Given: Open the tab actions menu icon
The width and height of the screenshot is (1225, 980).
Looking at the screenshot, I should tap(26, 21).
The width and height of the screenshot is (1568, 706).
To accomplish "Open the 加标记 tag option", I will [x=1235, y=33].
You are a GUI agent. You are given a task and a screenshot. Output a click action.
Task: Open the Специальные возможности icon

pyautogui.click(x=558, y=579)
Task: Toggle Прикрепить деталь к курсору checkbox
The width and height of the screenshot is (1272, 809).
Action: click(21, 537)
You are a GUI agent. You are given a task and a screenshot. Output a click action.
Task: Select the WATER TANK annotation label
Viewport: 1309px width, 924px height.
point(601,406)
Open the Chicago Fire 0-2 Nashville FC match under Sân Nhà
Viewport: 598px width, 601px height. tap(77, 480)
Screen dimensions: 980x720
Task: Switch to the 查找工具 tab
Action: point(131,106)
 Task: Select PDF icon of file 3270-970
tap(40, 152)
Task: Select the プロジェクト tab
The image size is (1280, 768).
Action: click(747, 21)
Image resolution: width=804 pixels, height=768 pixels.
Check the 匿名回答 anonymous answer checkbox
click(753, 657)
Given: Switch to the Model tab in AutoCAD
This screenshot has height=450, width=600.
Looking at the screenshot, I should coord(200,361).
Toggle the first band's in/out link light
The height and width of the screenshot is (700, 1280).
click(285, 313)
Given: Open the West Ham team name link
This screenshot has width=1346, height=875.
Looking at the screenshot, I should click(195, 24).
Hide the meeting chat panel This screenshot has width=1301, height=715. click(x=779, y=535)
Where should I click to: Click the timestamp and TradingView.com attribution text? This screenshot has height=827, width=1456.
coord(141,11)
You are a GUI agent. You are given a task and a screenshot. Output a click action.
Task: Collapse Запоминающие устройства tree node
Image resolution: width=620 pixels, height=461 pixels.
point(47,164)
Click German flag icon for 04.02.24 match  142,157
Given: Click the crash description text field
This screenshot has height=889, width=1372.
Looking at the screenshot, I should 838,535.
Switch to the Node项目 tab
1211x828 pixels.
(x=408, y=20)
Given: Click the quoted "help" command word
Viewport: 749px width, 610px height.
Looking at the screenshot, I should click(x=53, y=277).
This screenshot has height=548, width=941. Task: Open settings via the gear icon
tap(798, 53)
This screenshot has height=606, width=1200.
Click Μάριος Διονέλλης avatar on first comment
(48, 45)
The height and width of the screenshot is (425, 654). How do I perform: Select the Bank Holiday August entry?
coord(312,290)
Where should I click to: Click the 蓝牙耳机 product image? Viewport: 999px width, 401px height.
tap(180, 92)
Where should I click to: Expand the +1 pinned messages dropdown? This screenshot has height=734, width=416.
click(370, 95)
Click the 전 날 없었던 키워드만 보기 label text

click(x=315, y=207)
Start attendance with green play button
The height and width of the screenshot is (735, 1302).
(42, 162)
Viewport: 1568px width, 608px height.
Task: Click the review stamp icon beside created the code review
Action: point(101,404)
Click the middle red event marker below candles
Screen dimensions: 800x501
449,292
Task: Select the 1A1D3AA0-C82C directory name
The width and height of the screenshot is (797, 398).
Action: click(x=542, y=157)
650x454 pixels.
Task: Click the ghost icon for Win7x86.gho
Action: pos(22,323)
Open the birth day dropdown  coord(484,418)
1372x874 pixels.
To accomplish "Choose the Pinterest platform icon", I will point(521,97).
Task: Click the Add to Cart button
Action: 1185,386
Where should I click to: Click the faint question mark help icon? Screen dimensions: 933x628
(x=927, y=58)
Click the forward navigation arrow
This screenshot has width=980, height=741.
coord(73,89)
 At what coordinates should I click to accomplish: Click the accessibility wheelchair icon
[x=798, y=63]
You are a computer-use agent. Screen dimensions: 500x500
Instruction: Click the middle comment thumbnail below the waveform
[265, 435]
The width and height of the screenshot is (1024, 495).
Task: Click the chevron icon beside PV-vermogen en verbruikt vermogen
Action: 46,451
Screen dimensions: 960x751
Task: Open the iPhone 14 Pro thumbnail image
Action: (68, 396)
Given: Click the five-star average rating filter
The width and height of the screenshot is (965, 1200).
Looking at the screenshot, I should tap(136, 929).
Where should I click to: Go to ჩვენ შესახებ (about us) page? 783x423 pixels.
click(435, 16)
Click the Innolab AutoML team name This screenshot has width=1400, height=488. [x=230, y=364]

- _INSTRUCTIONS TO FOLLOW_: Starting from the line with "Open the birth", write out every remaining line of the data above exactly, the final line included, and nothing before it.

- _COMPLETED EXERCISE_:
Open the birth day dropdown  coord(484,418)
1372x874 pixels.
To accomplish "Choose the Pinterest platform icon", I will point(521,97).
Task: Click the Add to Cart button
Action: 1185,386
Where should I click to: Click the faint question mark help icon? Screen dimensions: 933x628
(x=927, y=58)
Click the forward navigation arrow
This screenshot has width=980, height=741.
coord(73,89)
 At what coordinates should I click to accomplish: Click the accessibility wheelchair icon
[x=798, y=63]
You are a computer-use agent. Screen dimensions: 500x500
Instruction: Click the middle comment thumbnail below the waveform
[265, 435]
The width and height of the screenshot is (1024, 495).
Task: Click the chevron icon beside PV-vermogen en verbruikt vermogen
Action: 46,451
Screen dimensions: 960x751
Task: Open the iPhone 14 Pro thumbnail image
Action: (68, 396)
Given: Click the five-star average rating filter
The width and height of the screenshot is (965, 1200).
Looking at the screenshot, I should tap(136, 929).
Where should I click to: Go to ჩვენ შესახებ (about us) page? 783x423 pixels.
click(435, 16)
Click the Innolab AutoML team name This screenshot has width=1400, height=488. [x=230, y=364]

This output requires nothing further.